Contrairement à Apple qui dénonce les ambiguïtés, SmartViser adopte une approche pragmatique. « Toutes les marques ont envie qu’il y ait de la cohérence entre toutes les marques« , souligne Xavier Frere, qui reconnaît néanmoins que certains paramètres restent à l’interprétation des testeurs.
La divergence d’approche est flagrante : là où Apple voit des failles systémiques justifiant une auto-censure de ses scores, SmartViser considère que les recommandations suffisent à assurer la cohérence.
Apple tient cependant à préciser sa position : la firme affirme soutenir le principe même de cette réglementation européenne. « Nous soutenons les réglementations qui stimulent l’innovation et l’action sur la longévité, l’efficacité énergétique et l’environnement », indique Apple dans son document.
L’objectif du rapport technique publié n’est pas de remettre en cause la légitimité de l’étiquetage, mais d’expliquer les choix méthodologiques face à un règlement qui « offre la possibilité d’utiliser différentes méthodes d’essai, créant inévitablement des variations selon l’interprétation des fabricants. »
Des enjeux qui dépassent la simple notation
Apple dénonce notamment une échelle de notation qui « désavantage clairement les appareils plus avancés et performants » pour les tablettes, où un iPad Pro de 13 pouces est noté sur la même échelle qu’une tablette d’entrée de gamme de 7 pouces.

Le constructeur américain va jusqu’à questionner la légitimité même de ses propres notes : « nous ne croyons pas que nos scores finaux rapportés issus des tests prescrits par l’UE soient indicatifs de la véritable durabilité de l’iPhone et de l’iPad« . Une position radicale qui remet en cause l’ensemble du système européen.

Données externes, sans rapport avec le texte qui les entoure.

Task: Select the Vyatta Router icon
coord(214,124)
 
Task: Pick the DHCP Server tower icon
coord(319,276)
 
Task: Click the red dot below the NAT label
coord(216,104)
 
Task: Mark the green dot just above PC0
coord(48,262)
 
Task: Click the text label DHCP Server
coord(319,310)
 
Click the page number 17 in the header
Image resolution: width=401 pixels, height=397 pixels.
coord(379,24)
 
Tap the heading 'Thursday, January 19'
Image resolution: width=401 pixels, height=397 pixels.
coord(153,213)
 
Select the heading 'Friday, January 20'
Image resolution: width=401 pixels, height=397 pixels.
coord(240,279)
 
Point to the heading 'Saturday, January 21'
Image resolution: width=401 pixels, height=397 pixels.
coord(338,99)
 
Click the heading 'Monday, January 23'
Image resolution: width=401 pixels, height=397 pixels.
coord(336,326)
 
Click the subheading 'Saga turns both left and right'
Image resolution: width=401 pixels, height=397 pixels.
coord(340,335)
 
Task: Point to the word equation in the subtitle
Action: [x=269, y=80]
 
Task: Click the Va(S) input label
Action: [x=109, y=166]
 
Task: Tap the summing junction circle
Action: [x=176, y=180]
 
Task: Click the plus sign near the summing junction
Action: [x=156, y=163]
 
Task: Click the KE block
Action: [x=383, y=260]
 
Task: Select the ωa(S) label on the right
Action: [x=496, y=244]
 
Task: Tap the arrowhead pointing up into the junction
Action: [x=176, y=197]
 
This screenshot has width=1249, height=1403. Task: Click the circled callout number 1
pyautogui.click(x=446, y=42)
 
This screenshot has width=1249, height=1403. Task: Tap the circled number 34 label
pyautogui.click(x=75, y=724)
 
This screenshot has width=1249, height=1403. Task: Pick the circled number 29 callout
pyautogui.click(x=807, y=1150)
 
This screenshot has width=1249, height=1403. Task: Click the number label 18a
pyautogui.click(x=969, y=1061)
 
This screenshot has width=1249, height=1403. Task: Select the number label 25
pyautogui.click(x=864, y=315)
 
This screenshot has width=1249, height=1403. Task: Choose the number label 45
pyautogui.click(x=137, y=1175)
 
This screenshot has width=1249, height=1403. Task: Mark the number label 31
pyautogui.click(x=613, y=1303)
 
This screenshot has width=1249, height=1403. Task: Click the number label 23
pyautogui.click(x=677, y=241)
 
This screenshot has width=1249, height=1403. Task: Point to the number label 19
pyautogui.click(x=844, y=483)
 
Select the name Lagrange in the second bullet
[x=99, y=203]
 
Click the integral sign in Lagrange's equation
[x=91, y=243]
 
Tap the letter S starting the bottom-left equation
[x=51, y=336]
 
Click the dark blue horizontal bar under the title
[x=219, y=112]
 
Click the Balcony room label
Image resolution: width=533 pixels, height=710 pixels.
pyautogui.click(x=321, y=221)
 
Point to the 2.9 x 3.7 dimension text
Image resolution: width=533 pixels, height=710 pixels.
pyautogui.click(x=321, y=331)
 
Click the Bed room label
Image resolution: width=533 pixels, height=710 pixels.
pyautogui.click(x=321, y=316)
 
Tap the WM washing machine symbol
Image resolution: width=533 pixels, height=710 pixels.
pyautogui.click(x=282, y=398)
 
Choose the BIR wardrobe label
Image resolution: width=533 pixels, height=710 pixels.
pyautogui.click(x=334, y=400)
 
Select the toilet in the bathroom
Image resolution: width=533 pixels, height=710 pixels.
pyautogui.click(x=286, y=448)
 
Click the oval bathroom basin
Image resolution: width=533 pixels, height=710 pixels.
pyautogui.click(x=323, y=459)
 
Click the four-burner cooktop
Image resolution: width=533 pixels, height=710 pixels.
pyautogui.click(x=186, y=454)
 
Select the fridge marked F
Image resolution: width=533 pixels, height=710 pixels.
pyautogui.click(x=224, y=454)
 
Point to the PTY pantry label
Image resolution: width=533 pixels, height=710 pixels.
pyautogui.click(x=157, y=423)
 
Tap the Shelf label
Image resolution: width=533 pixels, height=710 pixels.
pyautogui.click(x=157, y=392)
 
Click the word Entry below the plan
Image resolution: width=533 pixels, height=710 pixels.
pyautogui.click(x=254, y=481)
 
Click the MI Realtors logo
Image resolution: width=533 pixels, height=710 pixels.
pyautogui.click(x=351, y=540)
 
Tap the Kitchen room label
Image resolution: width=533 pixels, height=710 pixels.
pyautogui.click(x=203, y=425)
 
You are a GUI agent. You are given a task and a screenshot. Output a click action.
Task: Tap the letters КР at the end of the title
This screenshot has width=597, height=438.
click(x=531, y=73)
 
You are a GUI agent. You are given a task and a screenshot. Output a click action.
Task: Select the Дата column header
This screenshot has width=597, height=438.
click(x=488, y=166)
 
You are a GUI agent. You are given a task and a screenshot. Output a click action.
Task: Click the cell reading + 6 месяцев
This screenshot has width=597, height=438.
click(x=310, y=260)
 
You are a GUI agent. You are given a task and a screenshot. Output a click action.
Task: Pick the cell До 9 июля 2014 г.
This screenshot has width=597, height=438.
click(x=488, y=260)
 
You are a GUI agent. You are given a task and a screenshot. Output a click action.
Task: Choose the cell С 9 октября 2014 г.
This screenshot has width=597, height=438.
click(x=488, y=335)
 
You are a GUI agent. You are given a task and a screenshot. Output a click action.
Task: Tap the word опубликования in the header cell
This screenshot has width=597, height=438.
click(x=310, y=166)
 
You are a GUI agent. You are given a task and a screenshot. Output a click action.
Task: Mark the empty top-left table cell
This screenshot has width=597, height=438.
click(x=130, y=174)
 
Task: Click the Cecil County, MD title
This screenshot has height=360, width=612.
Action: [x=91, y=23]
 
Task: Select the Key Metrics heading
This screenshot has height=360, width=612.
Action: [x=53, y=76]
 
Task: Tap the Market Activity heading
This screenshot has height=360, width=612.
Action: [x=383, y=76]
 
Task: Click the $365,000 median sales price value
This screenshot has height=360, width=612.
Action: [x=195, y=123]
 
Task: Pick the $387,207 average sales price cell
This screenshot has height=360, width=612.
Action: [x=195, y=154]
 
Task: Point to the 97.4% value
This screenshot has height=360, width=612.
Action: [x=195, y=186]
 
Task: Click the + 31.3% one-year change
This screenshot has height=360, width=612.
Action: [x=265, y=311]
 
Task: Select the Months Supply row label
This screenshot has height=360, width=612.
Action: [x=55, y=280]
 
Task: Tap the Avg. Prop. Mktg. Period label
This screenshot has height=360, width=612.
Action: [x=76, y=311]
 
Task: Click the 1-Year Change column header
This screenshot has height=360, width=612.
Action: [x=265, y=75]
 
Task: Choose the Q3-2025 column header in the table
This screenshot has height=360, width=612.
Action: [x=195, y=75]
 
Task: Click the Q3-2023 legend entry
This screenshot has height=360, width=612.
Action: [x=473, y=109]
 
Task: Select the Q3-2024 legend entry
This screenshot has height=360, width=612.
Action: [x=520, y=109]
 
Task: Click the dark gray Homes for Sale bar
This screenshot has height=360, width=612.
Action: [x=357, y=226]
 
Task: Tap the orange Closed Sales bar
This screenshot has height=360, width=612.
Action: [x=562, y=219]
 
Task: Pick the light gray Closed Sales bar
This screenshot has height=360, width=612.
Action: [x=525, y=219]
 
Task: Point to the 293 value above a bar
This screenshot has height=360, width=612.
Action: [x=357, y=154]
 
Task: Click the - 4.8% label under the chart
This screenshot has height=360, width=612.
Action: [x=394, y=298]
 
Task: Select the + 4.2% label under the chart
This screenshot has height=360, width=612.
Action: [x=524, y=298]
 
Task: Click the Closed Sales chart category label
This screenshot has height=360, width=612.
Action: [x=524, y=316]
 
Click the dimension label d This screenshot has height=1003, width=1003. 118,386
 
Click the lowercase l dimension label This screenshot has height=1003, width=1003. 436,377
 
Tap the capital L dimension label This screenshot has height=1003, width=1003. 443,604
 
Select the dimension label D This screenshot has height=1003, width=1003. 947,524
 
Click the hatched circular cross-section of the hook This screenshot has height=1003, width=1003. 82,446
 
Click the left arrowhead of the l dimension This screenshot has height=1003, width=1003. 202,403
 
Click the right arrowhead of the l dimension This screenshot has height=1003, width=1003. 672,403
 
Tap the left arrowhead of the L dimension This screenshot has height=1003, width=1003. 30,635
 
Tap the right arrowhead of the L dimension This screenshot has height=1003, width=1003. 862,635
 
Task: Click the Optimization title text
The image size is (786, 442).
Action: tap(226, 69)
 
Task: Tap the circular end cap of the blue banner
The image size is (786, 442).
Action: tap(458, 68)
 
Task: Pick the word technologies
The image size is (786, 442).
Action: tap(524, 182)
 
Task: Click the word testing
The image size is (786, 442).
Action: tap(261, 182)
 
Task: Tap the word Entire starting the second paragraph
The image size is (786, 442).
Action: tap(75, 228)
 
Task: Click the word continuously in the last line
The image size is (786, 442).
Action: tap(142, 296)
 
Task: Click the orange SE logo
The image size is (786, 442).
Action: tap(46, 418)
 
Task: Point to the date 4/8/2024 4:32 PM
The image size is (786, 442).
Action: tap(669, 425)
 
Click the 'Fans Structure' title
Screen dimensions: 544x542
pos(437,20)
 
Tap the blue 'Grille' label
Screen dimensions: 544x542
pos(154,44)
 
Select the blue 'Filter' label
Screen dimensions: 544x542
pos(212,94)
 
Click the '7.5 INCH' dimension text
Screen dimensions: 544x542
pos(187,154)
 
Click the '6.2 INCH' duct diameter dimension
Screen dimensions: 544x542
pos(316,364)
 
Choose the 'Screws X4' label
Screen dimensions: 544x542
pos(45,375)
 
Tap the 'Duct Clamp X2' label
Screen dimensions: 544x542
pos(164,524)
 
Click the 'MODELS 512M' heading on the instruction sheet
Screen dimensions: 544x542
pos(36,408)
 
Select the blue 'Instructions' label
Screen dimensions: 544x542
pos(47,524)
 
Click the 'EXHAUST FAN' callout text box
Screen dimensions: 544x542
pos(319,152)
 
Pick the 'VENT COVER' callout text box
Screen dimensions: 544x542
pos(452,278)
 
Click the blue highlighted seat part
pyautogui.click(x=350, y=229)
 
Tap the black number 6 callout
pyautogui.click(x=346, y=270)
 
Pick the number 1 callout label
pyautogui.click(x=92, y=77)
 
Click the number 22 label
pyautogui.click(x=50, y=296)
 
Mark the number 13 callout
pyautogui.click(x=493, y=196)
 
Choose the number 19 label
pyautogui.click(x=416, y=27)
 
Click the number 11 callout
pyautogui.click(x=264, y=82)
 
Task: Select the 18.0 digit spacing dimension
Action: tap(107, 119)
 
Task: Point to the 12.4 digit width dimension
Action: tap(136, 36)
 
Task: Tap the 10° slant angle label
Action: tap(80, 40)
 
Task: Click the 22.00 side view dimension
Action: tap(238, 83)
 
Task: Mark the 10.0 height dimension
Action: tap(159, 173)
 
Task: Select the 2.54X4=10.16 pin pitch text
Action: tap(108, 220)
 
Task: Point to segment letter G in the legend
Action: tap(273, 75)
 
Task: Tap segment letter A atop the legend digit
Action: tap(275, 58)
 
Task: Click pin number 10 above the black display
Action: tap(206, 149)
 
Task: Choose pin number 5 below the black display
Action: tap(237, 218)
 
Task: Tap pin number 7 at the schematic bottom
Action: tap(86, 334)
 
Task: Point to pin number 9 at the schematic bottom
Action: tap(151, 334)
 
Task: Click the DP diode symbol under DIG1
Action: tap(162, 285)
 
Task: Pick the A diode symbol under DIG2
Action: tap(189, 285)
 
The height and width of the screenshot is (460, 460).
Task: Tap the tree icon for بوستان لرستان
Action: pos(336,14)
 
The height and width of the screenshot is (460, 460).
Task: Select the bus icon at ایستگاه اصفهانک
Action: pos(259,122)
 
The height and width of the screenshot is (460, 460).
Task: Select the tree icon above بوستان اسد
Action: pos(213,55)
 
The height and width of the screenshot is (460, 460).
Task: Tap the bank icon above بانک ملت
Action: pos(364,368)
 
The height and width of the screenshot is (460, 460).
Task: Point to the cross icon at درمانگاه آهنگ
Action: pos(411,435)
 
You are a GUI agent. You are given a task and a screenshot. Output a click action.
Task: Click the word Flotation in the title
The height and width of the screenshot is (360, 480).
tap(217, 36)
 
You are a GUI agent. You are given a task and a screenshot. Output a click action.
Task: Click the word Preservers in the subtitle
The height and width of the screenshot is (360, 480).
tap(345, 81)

L’auto-déclaration des scores, surveillée par des contrôles aléatoires, reste un autre point de tension. Comme l’explique Xavier Maupu : « c’est de l’autodéclaratif, personne ne vérifie jamais, sauf les autorités de surveillance du marché qui peuvent reprendre des outils et refaire les tests« . Un système que certains jugent insuffisant pour garantir la fiabilité des informations communiquées aux consommateurs.
Apple contre l’UE
Cette offensive d’Apple contre l’étiquetage énergétique s’inscrit dans un contexte plus large de tensions croissantes avec l’Union européenne. La firme américaine accumule les griefs contre la réglementation européenne : obligation d’adopter l’USB-C sur tous ses appareils, ouverture forcée de l’App Store aux magasins tiers avec le Digital Markets Act, amendes répétées pour abus de position dominante. Chaque nouvelle directive européenne semble directement viser le modèle économique fermé d’Apple.